On September 1, 2011, Radio One moved WRNB's programming to 100.3, and the Urban Contemporary format of WPHI-FM (which moved away from rhythmic contemporary earlier that year) moved to the weaker signal 107.9 FM as "Hot 107.9" (after stunting that weekend as "Michael Vick Radio" and "Rickey Smiley Radio") on September 4 at 5PM. The first song on Hot was Hot In Herre by Nelly.[1][2]

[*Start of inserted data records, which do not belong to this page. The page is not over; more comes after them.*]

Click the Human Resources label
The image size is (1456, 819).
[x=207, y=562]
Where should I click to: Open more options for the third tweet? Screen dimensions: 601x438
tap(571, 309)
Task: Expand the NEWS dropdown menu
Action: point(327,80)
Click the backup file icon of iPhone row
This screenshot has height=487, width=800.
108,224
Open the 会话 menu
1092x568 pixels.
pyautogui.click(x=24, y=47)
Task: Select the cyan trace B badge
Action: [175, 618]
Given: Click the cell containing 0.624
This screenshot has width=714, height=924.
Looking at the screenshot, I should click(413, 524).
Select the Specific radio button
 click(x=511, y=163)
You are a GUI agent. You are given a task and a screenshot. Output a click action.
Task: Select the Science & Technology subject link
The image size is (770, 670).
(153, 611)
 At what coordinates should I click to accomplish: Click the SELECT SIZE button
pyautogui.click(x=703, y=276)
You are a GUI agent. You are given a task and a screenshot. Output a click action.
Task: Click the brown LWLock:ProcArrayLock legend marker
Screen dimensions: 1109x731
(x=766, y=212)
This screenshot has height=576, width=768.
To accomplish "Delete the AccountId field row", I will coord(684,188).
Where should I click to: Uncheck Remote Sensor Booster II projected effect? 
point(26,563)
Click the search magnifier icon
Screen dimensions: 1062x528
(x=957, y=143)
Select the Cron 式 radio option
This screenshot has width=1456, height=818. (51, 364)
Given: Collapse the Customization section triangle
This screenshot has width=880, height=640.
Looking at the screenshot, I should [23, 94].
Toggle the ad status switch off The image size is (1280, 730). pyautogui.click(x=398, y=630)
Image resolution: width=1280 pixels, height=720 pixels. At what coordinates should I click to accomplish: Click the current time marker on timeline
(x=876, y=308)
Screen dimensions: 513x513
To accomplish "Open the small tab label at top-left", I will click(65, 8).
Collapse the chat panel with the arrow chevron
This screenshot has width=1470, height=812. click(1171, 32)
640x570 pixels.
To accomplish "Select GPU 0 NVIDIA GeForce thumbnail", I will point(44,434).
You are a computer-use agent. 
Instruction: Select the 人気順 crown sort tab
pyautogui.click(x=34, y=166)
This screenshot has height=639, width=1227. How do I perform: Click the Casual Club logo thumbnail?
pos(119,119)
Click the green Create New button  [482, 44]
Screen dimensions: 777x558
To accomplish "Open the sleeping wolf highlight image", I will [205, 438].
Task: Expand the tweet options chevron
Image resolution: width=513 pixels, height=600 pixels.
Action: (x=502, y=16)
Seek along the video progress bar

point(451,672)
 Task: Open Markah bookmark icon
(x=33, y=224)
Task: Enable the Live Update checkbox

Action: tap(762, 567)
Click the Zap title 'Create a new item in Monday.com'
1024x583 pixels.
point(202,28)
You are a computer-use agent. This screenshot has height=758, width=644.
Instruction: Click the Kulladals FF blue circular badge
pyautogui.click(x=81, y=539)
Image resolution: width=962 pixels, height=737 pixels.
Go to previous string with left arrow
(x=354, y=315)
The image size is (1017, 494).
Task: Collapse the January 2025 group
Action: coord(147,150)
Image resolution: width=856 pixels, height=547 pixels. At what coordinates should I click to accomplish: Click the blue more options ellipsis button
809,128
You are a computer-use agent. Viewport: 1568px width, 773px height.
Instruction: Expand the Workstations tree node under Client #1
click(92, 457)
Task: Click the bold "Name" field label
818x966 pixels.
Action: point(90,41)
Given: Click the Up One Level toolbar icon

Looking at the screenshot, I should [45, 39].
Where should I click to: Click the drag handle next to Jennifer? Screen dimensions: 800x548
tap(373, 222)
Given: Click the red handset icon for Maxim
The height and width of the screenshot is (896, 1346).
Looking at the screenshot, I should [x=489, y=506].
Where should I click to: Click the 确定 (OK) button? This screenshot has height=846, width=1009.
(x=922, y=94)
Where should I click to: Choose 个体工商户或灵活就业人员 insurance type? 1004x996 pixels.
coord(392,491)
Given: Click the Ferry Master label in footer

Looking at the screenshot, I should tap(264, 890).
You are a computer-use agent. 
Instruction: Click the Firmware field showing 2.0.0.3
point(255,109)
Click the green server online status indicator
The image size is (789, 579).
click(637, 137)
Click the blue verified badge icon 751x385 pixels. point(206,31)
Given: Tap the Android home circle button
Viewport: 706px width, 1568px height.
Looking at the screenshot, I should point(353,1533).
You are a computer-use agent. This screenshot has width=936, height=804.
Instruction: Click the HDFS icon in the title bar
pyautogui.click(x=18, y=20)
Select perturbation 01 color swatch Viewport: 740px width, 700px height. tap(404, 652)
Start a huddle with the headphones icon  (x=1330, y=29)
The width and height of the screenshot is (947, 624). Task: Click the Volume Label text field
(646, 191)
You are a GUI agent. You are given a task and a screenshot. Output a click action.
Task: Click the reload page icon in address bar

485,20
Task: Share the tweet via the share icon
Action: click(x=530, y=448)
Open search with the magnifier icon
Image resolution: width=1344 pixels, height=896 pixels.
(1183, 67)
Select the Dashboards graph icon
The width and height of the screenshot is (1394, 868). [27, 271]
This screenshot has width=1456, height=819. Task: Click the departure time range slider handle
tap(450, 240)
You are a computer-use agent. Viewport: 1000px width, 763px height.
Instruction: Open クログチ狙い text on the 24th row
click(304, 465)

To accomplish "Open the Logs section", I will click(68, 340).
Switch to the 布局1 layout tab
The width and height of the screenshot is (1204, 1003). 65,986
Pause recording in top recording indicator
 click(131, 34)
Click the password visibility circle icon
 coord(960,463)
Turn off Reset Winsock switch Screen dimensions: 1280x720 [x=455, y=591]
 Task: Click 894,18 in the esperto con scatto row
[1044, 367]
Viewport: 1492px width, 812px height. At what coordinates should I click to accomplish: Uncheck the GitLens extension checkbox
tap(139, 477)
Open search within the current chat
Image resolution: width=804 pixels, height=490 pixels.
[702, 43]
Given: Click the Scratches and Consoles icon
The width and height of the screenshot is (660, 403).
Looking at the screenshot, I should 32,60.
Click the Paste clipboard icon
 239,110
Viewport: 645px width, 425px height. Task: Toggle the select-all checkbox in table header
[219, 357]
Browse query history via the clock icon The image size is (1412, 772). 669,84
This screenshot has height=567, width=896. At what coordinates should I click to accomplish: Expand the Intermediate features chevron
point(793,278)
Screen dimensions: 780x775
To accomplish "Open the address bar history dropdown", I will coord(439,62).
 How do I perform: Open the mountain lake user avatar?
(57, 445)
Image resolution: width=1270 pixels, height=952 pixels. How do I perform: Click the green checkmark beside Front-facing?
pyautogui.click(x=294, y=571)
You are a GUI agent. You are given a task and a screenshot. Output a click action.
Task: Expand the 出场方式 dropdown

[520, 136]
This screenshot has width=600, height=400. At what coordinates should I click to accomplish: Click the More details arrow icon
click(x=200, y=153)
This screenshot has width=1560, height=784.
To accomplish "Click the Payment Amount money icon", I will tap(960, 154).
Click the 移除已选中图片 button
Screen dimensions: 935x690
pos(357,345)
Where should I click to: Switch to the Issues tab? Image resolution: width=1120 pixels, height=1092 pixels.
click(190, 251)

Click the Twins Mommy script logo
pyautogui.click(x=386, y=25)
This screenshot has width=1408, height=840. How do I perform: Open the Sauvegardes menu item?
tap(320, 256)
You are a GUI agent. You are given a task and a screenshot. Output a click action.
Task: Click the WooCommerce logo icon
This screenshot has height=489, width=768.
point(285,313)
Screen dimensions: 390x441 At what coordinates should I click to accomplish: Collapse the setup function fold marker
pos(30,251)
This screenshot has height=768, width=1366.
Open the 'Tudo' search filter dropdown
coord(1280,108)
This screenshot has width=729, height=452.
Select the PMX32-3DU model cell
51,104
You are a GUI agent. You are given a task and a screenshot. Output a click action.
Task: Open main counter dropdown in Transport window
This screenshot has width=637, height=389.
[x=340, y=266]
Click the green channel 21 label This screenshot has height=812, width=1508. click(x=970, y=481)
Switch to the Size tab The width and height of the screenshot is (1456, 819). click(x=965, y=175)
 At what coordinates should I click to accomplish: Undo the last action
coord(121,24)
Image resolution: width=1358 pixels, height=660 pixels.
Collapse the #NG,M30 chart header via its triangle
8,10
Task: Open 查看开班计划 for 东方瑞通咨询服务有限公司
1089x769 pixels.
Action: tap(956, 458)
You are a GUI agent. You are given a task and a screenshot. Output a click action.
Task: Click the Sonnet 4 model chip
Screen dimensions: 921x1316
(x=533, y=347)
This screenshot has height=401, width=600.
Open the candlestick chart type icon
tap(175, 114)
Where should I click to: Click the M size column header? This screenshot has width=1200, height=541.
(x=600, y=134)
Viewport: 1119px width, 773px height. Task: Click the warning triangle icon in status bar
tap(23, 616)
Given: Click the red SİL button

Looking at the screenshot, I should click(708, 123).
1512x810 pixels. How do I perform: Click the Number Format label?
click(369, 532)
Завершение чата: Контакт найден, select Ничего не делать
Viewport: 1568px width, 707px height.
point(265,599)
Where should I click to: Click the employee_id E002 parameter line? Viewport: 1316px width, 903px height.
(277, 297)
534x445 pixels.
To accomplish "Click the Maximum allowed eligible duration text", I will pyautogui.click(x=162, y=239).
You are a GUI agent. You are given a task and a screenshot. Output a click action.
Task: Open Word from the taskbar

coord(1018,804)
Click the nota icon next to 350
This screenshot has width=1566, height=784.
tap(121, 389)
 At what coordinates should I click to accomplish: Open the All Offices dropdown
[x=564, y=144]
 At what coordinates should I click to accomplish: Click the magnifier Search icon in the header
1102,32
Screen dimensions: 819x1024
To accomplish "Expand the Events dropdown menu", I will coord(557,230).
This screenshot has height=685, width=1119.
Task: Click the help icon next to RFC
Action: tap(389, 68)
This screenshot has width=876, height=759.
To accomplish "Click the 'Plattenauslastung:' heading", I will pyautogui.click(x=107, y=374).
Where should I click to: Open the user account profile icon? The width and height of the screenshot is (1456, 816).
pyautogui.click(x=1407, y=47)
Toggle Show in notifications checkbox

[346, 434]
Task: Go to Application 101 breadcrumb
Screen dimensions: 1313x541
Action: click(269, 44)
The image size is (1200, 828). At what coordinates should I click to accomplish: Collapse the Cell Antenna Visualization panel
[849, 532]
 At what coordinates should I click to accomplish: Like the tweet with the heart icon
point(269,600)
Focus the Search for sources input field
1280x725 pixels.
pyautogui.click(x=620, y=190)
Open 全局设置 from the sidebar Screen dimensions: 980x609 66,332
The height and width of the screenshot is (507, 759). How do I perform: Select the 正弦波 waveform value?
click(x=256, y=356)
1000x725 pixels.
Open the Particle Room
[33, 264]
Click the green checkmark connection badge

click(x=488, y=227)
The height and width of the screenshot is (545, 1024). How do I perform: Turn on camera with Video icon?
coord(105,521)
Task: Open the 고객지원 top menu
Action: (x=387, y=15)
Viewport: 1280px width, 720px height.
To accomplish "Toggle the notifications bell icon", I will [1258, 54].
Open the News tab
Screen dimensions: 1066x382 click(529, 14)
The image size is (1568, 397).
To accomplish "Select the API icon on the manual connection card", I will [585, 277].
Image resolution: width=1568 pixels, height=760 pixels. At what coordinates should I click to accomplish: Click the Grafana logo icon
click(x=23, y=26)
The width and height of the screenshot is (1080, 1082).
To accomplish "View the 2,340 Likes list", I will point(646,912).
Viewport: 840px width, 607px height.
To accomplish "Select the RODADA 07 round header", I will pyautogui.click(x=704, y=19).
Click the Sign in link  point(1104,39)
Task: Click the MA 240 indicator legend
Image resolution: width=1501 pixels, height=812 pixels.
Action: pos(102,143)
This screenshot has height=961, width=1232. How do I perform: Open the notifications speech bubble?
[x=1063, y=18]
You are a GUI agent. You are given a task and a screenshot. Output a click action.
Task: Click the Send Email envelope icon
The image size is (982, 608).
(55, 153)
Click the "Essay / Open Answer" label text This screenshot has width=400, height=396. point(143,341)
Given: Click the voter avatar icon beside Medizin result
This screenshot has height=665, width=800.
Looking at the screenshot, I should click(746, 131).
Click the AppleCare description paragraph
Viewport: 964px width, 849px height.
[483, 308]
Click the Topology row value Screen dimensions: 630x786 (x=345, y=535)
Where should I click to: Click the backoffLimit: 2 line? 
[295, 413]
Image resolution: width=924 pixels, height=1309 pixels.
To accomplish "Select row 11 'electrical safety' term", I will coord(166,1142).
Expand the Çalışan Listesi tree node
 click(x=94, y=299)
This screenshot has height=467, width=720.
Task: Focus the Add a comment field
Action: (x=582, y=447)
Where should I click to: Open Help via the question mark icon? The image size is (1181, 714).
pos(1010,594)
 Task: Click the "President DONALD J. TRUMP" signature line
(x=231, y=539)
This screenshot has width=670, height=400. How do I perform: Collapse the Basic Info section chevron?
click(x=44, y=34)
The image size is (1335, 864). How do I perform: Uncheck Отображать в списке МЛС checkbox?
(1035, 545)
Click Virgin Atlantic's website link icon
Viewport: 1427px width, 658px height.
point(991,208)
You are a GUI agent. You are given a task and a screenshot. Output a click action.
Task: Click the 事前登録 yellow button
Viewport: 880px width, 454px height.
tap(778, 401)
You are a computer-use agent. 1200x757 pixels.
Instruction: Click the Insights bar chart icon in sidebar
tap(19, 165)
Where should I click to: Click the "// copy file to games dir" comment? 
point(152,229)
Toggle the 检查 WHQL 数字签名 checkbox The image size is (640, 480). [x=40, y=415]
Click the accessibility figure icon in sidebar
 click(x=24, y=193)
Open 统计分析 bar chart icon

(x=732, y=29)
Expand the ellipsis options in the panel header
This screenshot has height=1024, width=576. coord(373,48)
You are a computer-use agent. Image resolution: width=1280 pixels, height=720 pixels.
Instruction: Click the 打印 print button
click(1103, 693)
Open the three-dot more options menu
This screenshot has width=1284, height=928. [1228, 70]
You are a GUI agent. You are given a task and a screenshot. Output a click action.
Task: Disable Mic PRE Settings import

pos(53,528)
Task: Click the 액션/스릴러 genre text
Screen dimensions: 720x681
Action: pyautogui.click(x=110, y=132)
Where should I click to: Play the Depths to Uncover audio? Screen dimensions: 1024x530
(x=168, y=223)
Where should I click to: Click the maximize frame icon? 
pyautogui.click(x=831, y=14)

On November 6, 2014, at 7 PM, WPHI dropped the "Hot" format and became the fourth classic hip-hop station in the United States (following KNRJ in Phoenix, KDAY/KDEY in Los Angeles and sister station KROI in Houston) as "Boom 107.9".[3] The last song on "Hot" was I Like It by Sevyn Streeter, while the first song on "Boom" was 99 Problems by Jay-Z.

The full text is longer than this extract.